My eQuals at the end of 2025: when a network becomes infrastructure

Jeremiah Allen-Juric, Senior Business Development Manager at Instructure (the technology company powering My eQuals), reflects on how My eQuals has become a trusted regional infrastructure for official credentials across higher education, vocational training, and professional bodies. If you’d like to learn more, you can book a meeting here.


By the end of 2025, My eQuals has not so much changed direction as it has continued to consolidate the position it was designed to hold from the outset: a trusted source for official credentials. While it began as a shared response to a practical problem, it always carried the intention to become durable infrastructure. Over time, through steady adoption and consistent use, that intention has become reality.

That continuity matters. Credentials only work when they are recognised, yet recognition is not something a platform can assert into existence. It is earned through repetition, through institutional confidence, and through the quiet decisions organisations make when accuracy, integrity, and trust genuinely matter.

My eQuals reaches 90% of TAFEs and expands into New Zealand’s ITP sector

This year, 131 providers are issuing their official credentials through My eQuals. Universities remain at the core of the network, but one of the most significant developments has been the depth of participation beyond higher education alone. Close to 90 per cent of TAFE institutes nationally have now joined the collective universities on the platform, strengthening the portability of learner records across sectors that were once separated by system boundaries. For learners moving from vocational education into higher education, this is not symbolic progress; it is a practical shift that enables achievement to follow them.

The network has also continued to extend beyond Australia. In Aotearoa New Zealand, My eQuals expanded into the ITP sector, with Ara Institute of Canterbury committing to join in February 2026. This step reflects a broader regional pattern: institutions are not joining because digital credentials are new, but because My eQuals is already familiar, widely recognised, and understood by the organisations with which their learners will interact long after graduation.

Beyond traditional tertiary education providers

Another vital evolution during 2025 has been the expansion beyond traditional tertiary education providers. Statutory skills and professional assessment authorities, such as VETASSESS and AITSL, are now issuing through the platform, recognising that, for many learners, professional assessments and statutory recognition are as critical as academic awards. Increasingly, these records sit side by side and are accessed through a single, trusted network.

A standout milestone this year has been the partnership with the Victorian Tertiary Admissions Centre (VTAC). VTAC’s integration with My eQuals means that 45,000 Victorian students received their official ATAR and International Baccalaureate statements digitally through the platform, streamlining access to these key academic credentials and embedding them within the broader learner record ecosystem. This move not only supports a fully digital experience for students but also reinforces My eQuals' role in connecting qualifications from secondary study through to higher and vocational pathways. 

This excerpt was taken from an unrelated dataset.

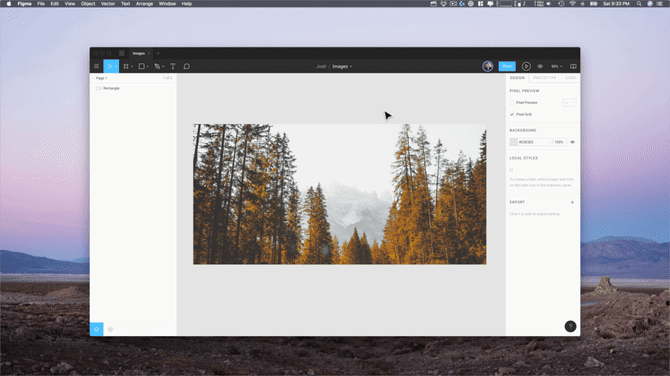Click the background color swatch
Viewport: 670px width, 376px height.
(513, 142)
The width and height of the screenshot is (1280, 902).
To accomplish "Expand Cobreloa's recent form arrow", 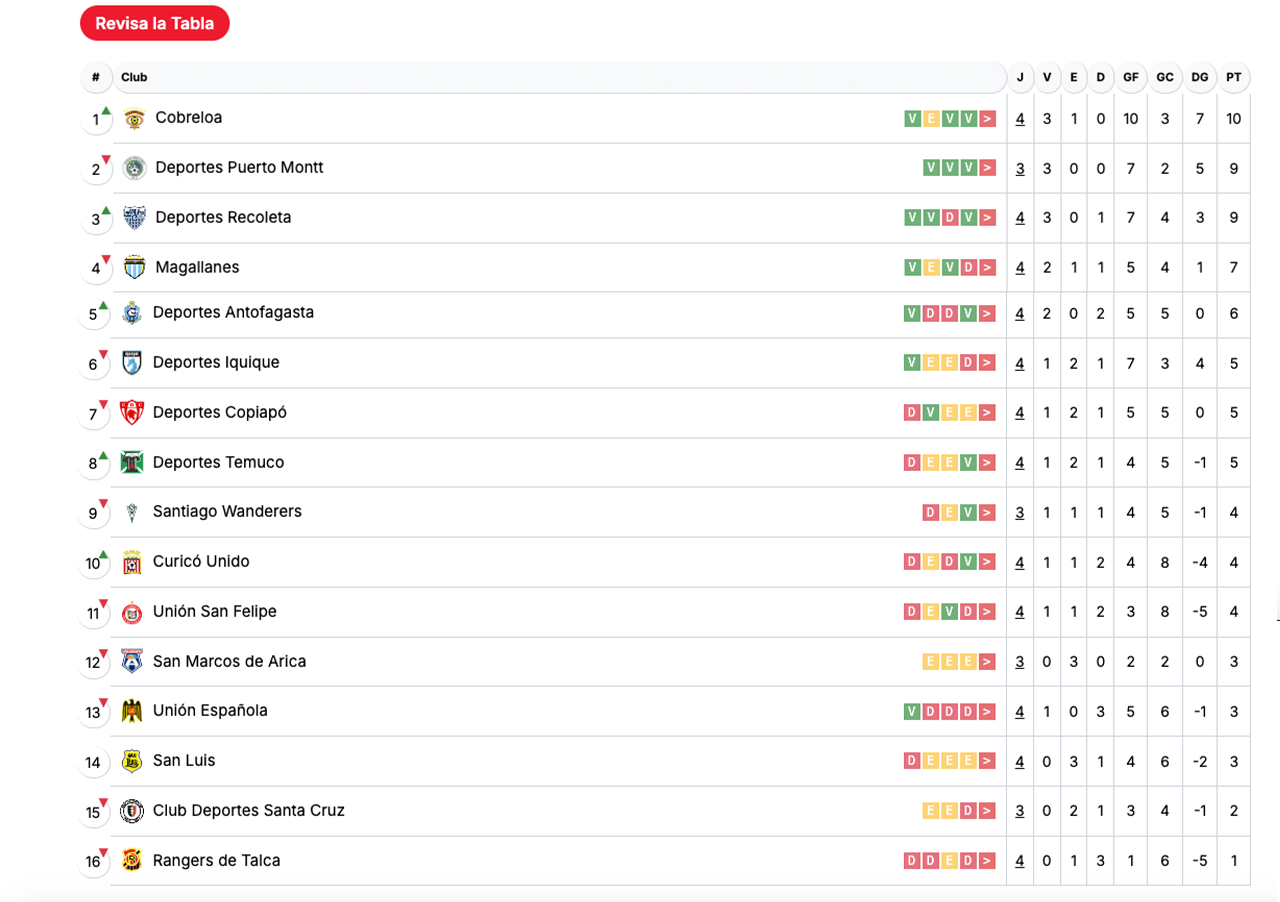I will (x=988, y=119).
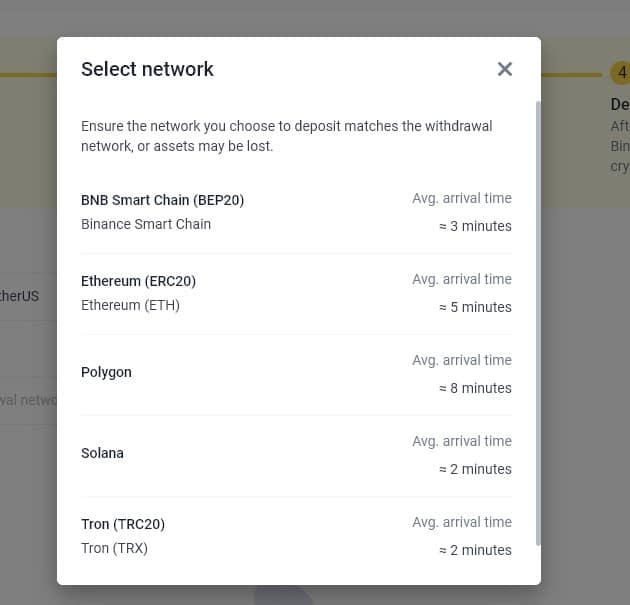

Recognition by professional bodies and regulatory organisations has continued to deepen alongside this growth. Organisations such as Chartered Accountants ANZ, and the New South Wales Education Standards Authority (NESA) are among many that explicitly reference My eQuals within their accreditation and assessment processes. These references reflect a broader pattern of reliance across professional and regulatory settings, where My eQuals is treated as the trusted source for receiving and verifying official applicant records.

Institutions themselves have long made similar choices. Since the early rollout of My eQuals in 2017 and 2018, universities across Australia and New Zealand have directed graduates, employers, and third parties to the platform as the authoritative source for certified digital documents and qualification verification. Over time, this has reinforced My eQuals not as an optional layer, but as a recognised extension of the institutional record itself.

3.6 Million User Accounts

This collective confidence is reflected in another milestone reached this year: more than 3.6 million user accounts now exist on the network. The number matters less as a headline than as a signal of habit. Learners expect their credentials to be there. Employers expect to receive them from there. Institutions expect them to be trusted.

The credential landscape will always include a range of systems and approaches, shaped by different needs and contexts. What has become clear over time, however, is the value of a shared network that institutions and organisations recognise. The strength of My eQuals lies not in any single feature, but in the accumulated trust of the network itself and in the familiarity of a brand people already recognise when credentials truly matter.

At the end of 2025, My eQuals is no longer defined by any single sector. It is now a shared network supporting higher education, vocational education, and professional bodies that deliver qualifications and certifications essential to professional practice. That position was not achieved quickly, nor by accident. It has been built through alignment, consistency, and a clear commitment to what constitutes an official record.

As the year closes, the clearest signal of progress is not any individual milestone, but the way My eQuals is now described. Less as a product, more as infrastructure. When credentials matter, and trust is required, My eQuals is what the region increasingly turns to.

That position has been carefully earned - and it provides a strong foundation for what comes next.